Debt-laden Anbang Insurance Group has agreed to sell its stake in a financing leasing firm for over $700 million, as it continues to shed assets after the government took over control of the company whose credit-fueled acquisition spree has threatened its solvency.

AB Life Insurance and Chengdu Rural Commercial Bank struck a deal on Tuesday to sell 100% of AB Leasing to Zhongyuan Bank, a small lender in the central province of Henan, and construction company Henan Wansong for 4.74 billion yuan ($705 million). The transaction will be completed within 20 working days after it receives regulatory approval, Zhongyuan Bank said in a filing with the Hong Kong Stock Exchange. The buyers have also promised to hold AB Leasing for at least five year and will not use the stakes as collateral for borrowing.

Both AB Life Insurance and Chengdu Rural Commercial Bank are controlled by Anbang Insurance Group. Established in 2013, AB Leasing is a medium-sized financial leasing company in China. It had total net assets of 3.82 billion yuan at the end of June last year, up from 3.65 billion yuan as of the end of 2017, according to the Zhongyuan Bank filing.
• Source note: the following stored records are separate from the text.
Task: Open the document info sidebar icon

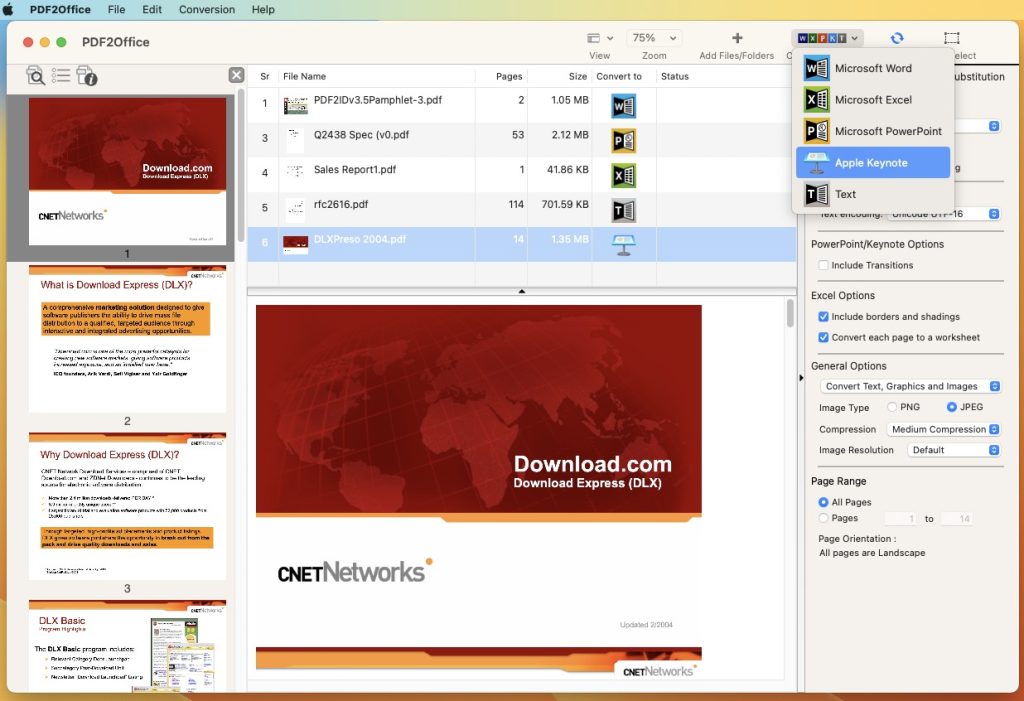Action: point(87,76)
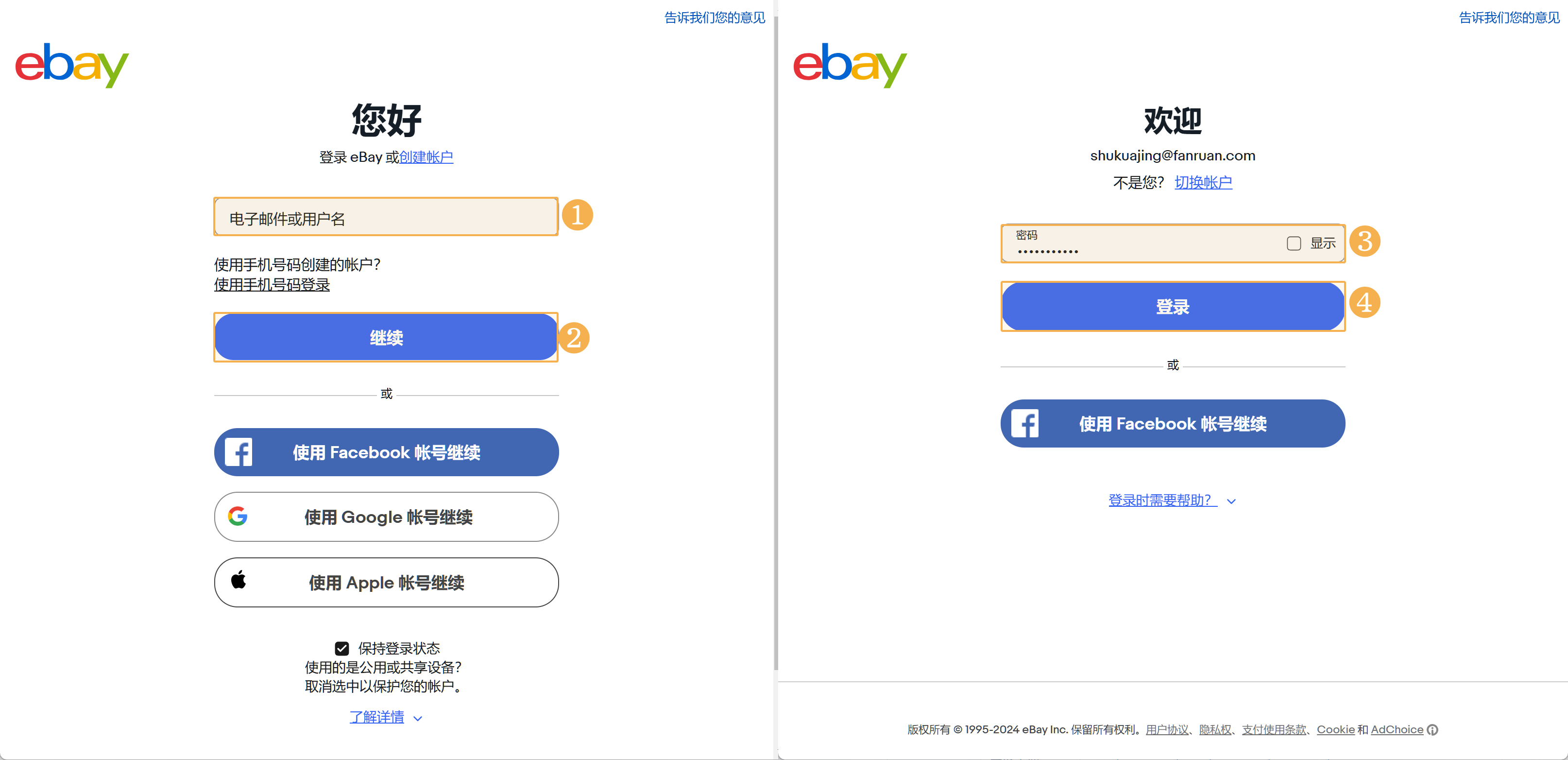1568x760 pixels.
Task: Click the AdChoice info icon in the footer
Action: click(x=1433, y=729)
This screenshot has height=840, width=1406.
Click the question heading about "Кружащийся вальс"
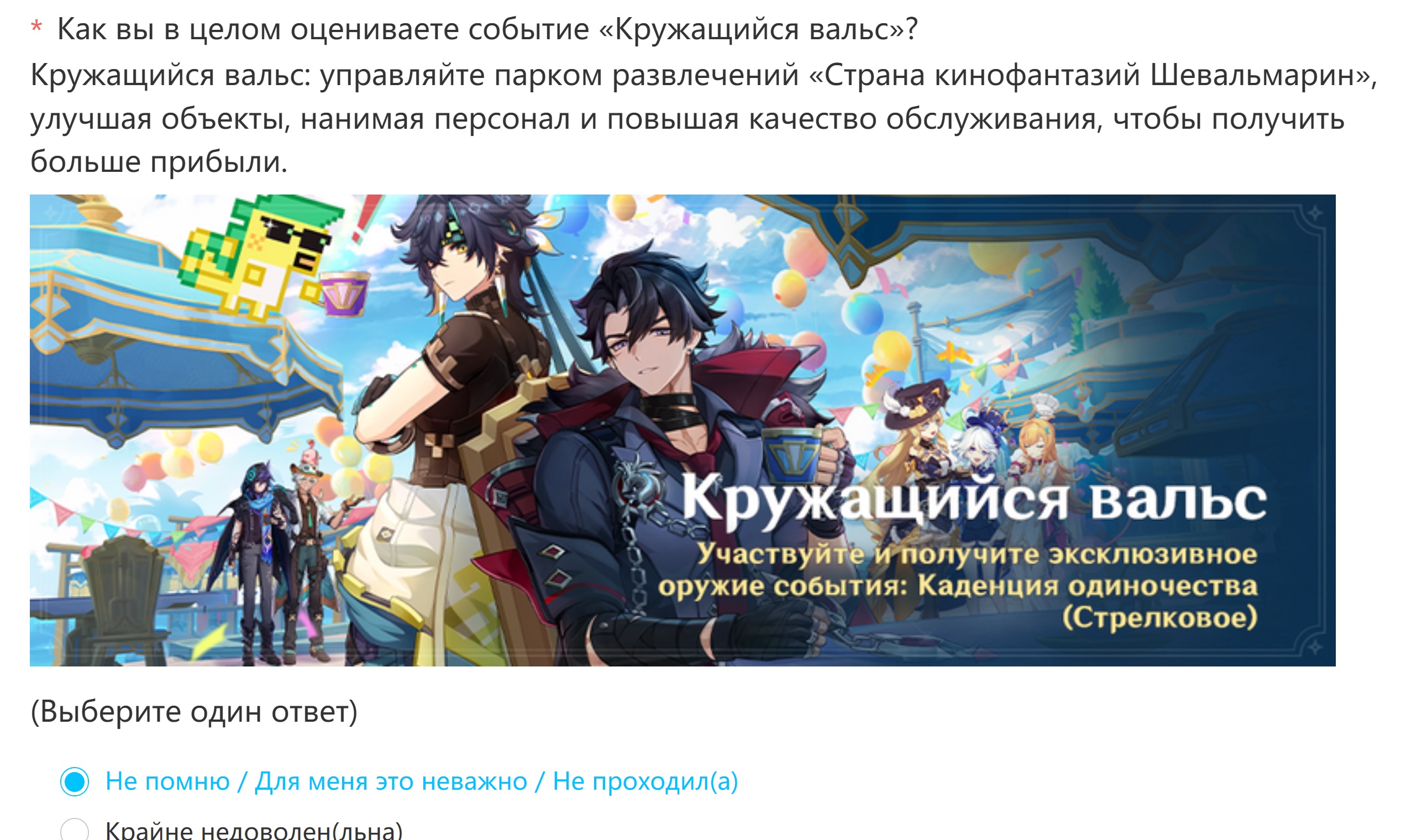point(487,29)
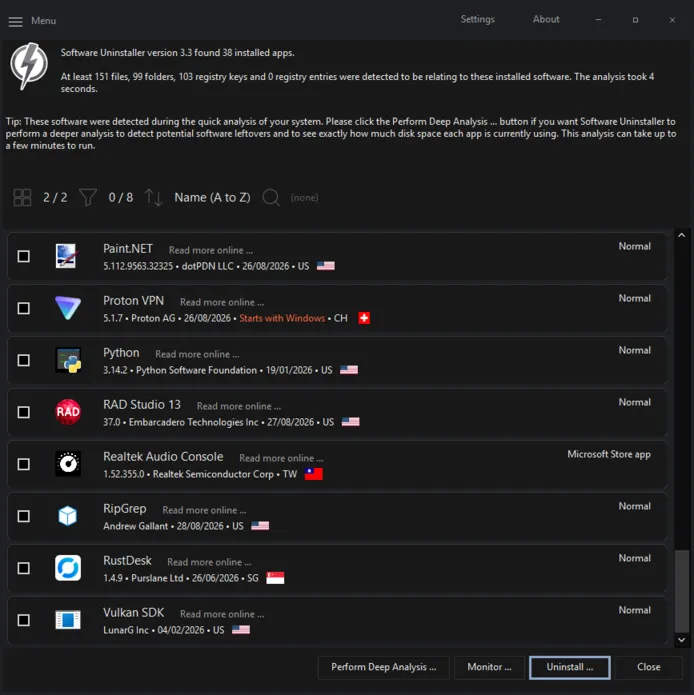The width and height of the screenshot is (694, 695).
Task: Expand the 0 / 8 filter options
Action: 121,198
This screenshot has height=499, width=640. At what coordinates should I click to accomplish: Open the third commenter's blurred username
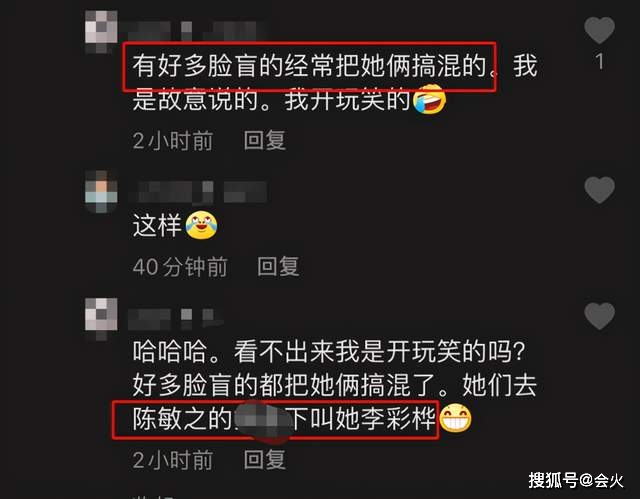pyautogui.click(x=176, y=318)
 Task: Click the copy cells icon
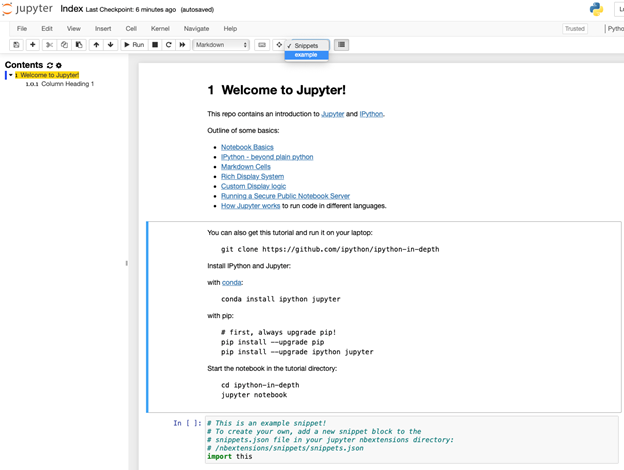point(64,45)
The sale of AB Leasing underlines Chinese regulators’ effort to strip Anbang Insurance Group of its non-core financial assets to guide it to refocus on the insurance business. The China Insurance Regulatory Commission took over Anbang Insurance Group a year ago, with the goal of restructuring the business and protecting the interests of policyholders after an investigation into the company found violations of laws and regulations that threatened its solvency. The company’s founder and former chairman, Wu Xiaohui, was sentenced to 18 years in prison last year for fundraising fraud and embezzlement.